AGCO's Future Farm Grain and Poultry Learning Center, Lusaka, Zambia.
DULUTH, GEORGIA, U.S. — AGCO on Nov. 2 unveiled plans to realign its regional structure, setting the stage for an increase in the company’s on-the-ground presence in Africa as well as a further expansion of the company’s significant operations on the continent.

Effective Jan. 1, 2017, AGCO will restructure its Asia Pacific region to include Africa.

Gary Collar

“With this new move, the realigned Asia Pacific and Africa (APA) region will be strongly positioned to leverage the synergies of similar market dynamics in the two territories,” said Gary Collar, newly-appointed senior vice-president of AGCO and general manager, APA. “Among these key synergies are the emergence of a growing smallholder farmer segment, product and application similarities, shared consumer finance patterns and growing trade between the two regions.”

Collar has been responsible for all AGCO’s activities in the Asia Pacific region, which includes China, India, the Far East, Australia and New Zealand, since January 2012. He brings wide experience and in-depth knowledge of the African market to his expanded role, having previously held the position as senior vice-president of AGCO and general manager of Europe/Africa/Middle East for 7 years.

Nuradin Osman

The AGCO Africa team will be led by Nuradin Osman, who has been promoted to vice-president and general manager Africa. Osman will report to Collar.

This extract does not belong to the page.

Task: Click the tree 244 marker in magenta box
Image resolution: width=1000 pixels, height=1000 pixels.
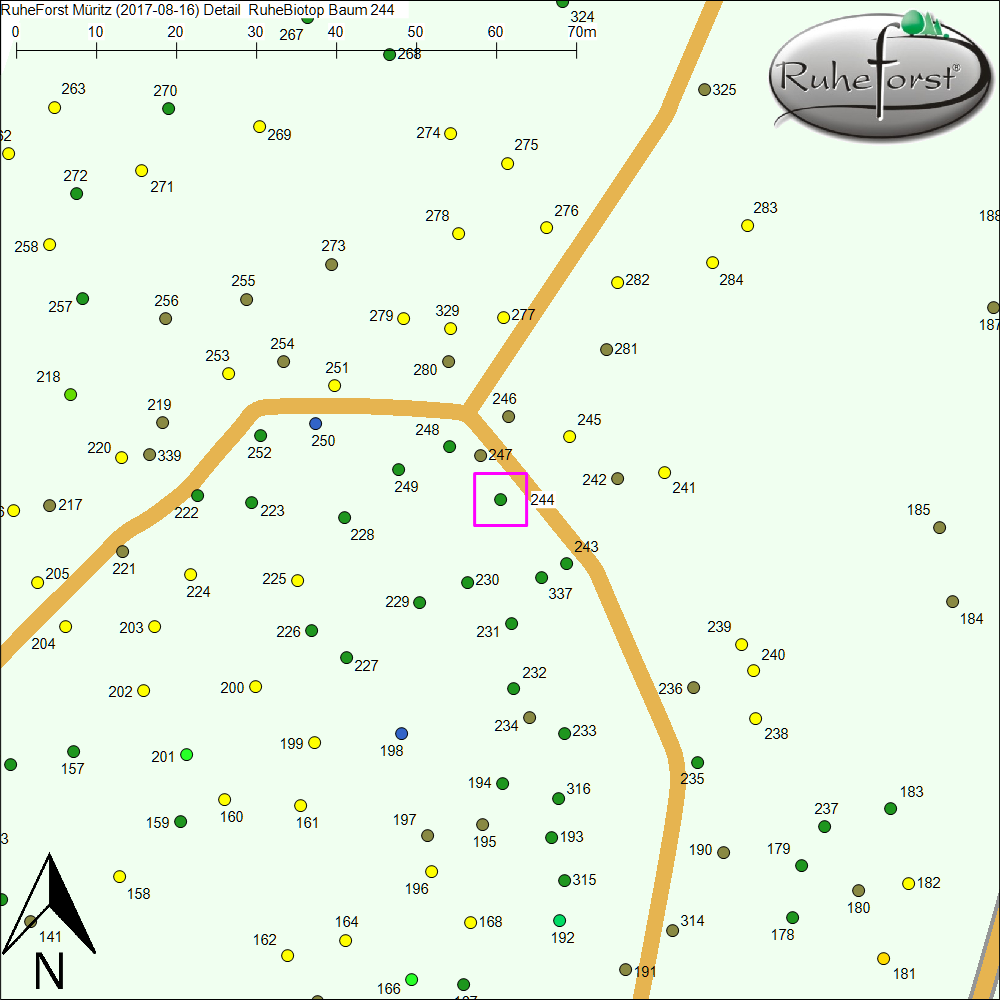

To support the realignment and further boost service to customers and distributors, AGCO said it will open a new regional headquarters in Johannesburg, South Africa, in early 2017 and a new Future Farm in French-speaking West Africa. The initiatives are expected to complement AGCO’s existing parts distribution operation and training center in South Africa and Future Farm in Zambia.

“The new regional structure will build on the significant progress that AGCO has made over recent years and further drive our customer service and business growth in Africa,” said Osman, who has been with AGCO for 12 years and has a solid track record in growing the company’s business in Africa. Prior to this new appointment, he was AGCO director of operations for Africa and the Middle East. In his new role, Osman will have overall responsibility for all AGCO companies and brands in Africa with the exception of AGCO’s manufacturing operation in Algeria, which is subject to a separate joint venture.

“Our core farm equipment brands, which include Challenger, Fendt, GSI, Massey Ferguson and Valtra, are playing a critical role providing sustainable and inclusive mechanization solutions to boost the development of agricultural productivity on the African continent,” Osman said. “Our full line of mechanization, grain storage, seed processing and protein solutions support the complete spectrum of farmers from the emerging sector through to large, professional agribusinesses. As a result of continued investment in product, people, facilities and capacity-building, AGCO’s net sales have grown significantly on the continent in the past six years.”

Net income at AGCO in the third quarter ended Sept. 30 totaled $40 million, equal to 50¢ per share on the common stock, down 40% from $67.1 million, or 77¢ per share, in the same period a year ago. Net sales increased slightly to $1.761 billion from $1.736 billion.

Net sales in AGCO’s Asia/Pacific region, excluding the negative impact of currency translation, increased nearly 19% in the third quarter of 2016 compared to the same period in 2015 due primarily to increased sales in China and Australia. Income from operations improved approximately $29.3 million in the first nine months of 2016, compared with the same period in 2015, due to higher sales and production levels in China.